月の見える坂道

空に赤い月。真夜中に私はひとり、広すぎる坂を歩く。月は満月でも三日月でもなく、中途半端な幅。都会の空が似合うペーパームーンと違い、甘納豆のようにコロンと丸い形。
ただ無我夢中で、坂道を登る。月の斜め下には、逆向きに欠けた月がもうひとつ。双子の甘納豆だなと思う。坂はとても急で長く、どこまで行っても途切れない。
かなり高い場所まで来たらしい。左右に見えるのは、ただ星空ばかり。振り返って見た下界には、街の灯が煌めく。空の星よりも明るく。
坂はさらに急勾配になり、息があがって体がつらい。不安にもなってくる。自分の荒い息を聞きながら、(きれいな景色だな。ブログに載せなきゃ。写真に撮れないのが残念)と、景色とは似合わない妙に現実的なことを思った。

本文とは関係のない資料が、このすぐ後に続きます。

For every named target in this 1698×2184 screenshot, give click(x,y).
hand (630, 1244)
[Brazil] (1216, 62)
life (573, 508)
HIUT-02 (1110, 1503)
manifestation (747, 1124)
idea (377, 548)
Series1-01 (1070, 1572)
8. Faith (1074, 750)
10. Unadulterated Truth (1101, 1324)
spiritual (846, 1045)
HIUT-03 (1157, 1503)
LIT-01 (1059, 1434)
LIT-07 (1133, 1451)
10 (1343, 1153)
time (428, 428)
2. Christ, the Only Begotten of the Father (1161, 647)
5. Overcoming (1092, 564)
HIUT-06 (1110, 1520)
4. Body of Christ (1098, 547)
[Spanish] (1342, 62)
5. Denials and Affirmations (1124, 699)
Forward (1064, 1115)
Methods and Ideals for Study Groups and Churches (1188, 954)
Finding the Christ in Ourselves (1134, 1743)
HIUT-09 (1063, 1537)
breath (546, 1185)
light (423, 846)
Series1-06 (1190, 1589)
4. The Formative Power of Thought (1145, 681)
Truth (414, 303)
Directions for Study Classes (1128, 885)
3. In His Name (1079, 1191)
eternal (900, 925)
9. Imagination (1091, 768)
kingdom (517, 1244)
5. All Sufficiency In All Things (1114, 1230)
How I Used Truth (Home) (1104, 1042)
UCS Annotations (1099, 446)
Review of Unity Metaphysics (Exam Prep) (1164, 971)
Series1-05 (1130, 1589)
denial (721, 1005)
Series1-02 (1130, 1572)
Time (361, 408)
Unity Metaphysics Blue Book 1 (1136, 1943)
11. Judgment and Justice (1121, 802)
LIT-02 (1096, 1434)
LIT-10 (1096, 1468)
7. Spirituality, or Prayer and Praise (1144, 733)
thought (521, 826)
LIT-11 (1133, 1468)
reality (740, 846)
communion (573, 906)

坂はまだ終わらない。体力も限界に近づいてきたのに、傾斜はきつくなるばかり。そそり立つ壁のようになった坂の斜面になんとかしがみつき、今や道のコンクリート肌が眼前にまで迫る。
負けないで、もうひと息。
私は坂に手をついて、斜面を這うように進む。双子の月ひと組だけが、私を見守っている。
精も根も尽き果て、震える手をようやく前に伸ばす。ブーツの爪先も滑り、もはや地面をとらえられない。
深呼吸ひとつ。がむしゃらに伸ばした手が、何かをつかんだ。それは分厚い板の断面のようなもの。
両手でその断面をつかみ、最後の力振り絞って、腕の力だけで全身引き上げる。
グンと体が持ちあがり、どうやら私は坂の「頂上」に辿りついた。